Chiffrer le coût d’un désengagement américain
Le rapport de l’IISS avance que remplacer les contributions conventionnelles des États-Unis en Europe impliquerait une dépense d’environ 1000 milliards de dollars sur 25 ans. Cette somme inclut l’acquisition de matériels et leur exploitation durant leur cycle de vie complet. L’institut insiste sur le fait que ces projections excluent volontairement les capacités nucléaires et certaines technologies sensibles, ce qui souligne que la facture réelle pourrait être encore plus élevée.
Les estimations partielles confirment l’ampleur du défi. Aux coûts d’acquisition immédiats, s’ajoutent le besoin de compenser le retrait de 128 000 soldats américains stationnés en Europe, selon les chiffres de BFMTV. L’étude repose sur une hypothèse controversée : la conclusion d’un cessez-le-feu en Ukraine à la mi-2025, qui permettrait un désengagement américain. Mais même en tenant compte de ce postulat, l’impact économique et militaire serait colossal.
Les capacités à combler et les contraintes industrielles
Au-delà des chiffres globaux, le rapport met en évidence les manques critiques qu’entraînerait un retrait. Les États-Unis apportent des capacités de commandement, de renseignement (ISR), de soutien aérien et de ravitaillement en vol qu’il faudrait reconstituer. L’IISS souligne que ces fonctions ne peuvent être développées du jour au lendemain en Europe. Bruegel estime qu’un tel scénario pourrait nécessiter jusqu’à 300 000 soldats supplémentaires et une hausse des budgets européens de 250 milliards d’euros par an. Ces chiffres démontrent que l’effort ne serait pas uniquement financier, mais aussi humain et organisationnel.
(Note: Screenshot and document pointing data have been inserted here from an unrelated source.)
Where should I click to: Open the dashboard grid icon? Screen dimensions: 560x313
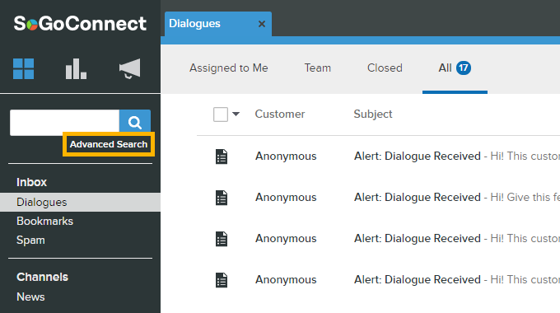[24, 68]
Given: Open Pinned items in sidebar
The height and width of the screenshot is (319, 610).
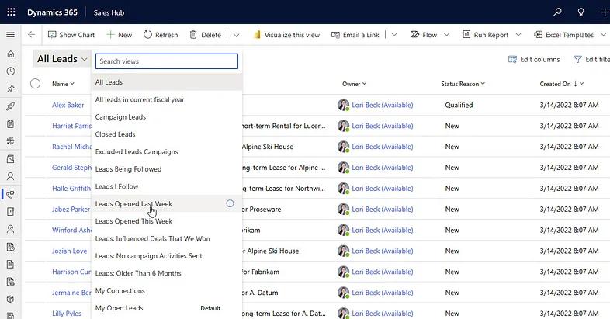Looking at the screenshot, I should (10, 89).
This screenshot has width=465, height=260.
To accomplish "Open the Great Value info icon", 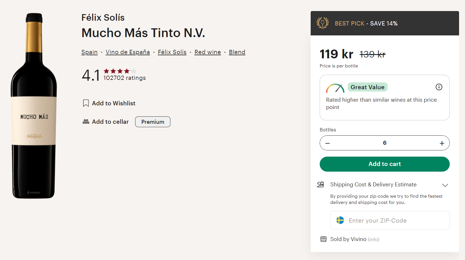I will pos(439,87).
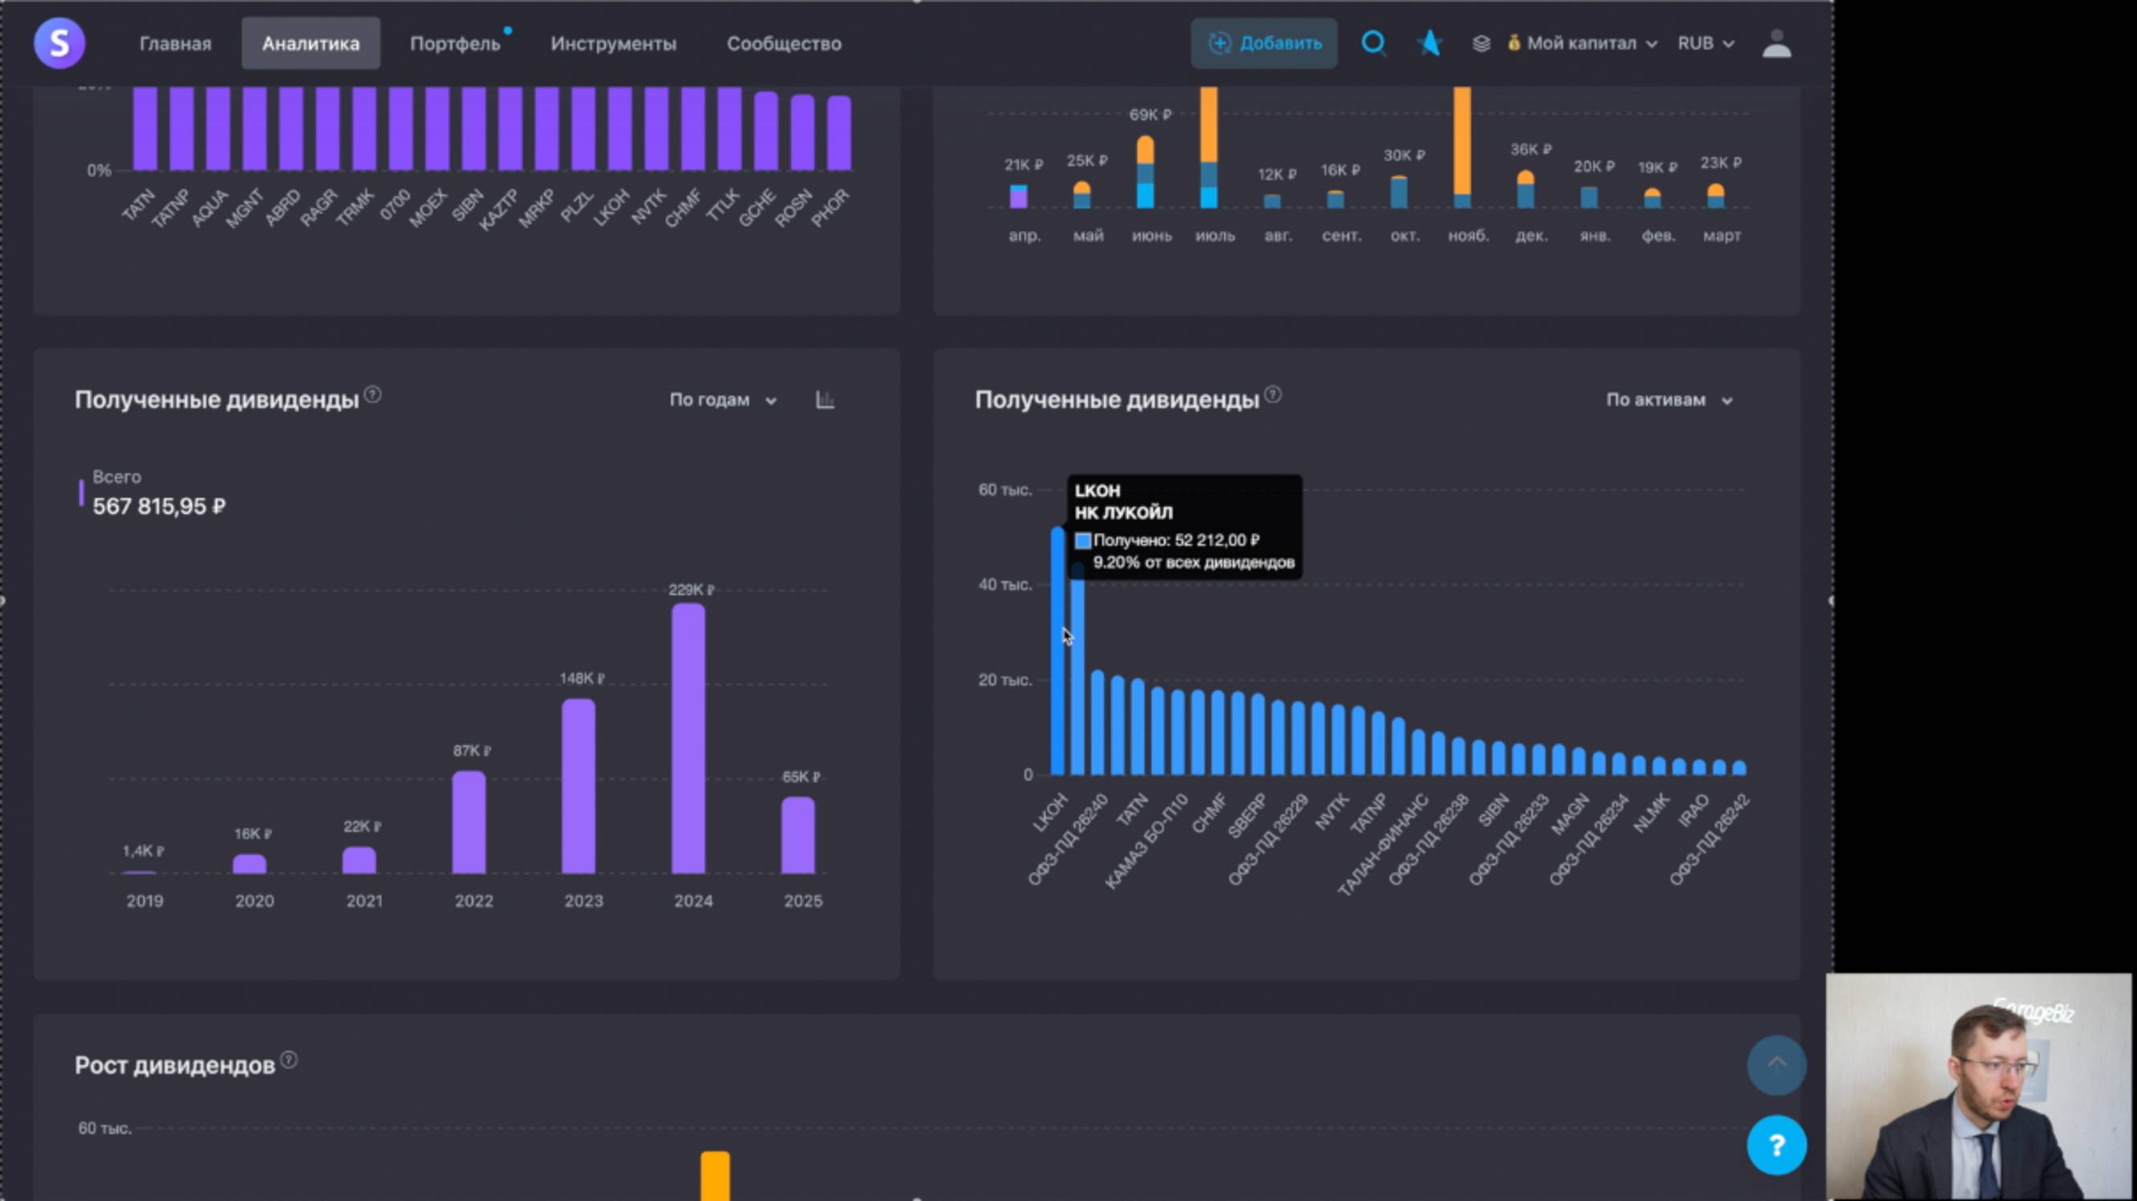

La contrainte industrielle pèse lourdement. Selon le Hudson Institute, la capacité des industries européennes à produire rapidement des équipements complexes reste limitée. Certaines chaînes de production, comme pour l’aviation de combat, les systèmes de défense antimissile ou les sous-marins nucléaires d’attaque, nécessitent plusieurs années avant d’atteindre un rythme suffisant. L’IISS insiste d’ailleurs sur le fait que l’Europe, même si elle engageait immédiatement des investissements massifs, ne pourrait pas compenser la supériorité technologique et la profondeur logistique fournies aujourd’hui par les États-Unis.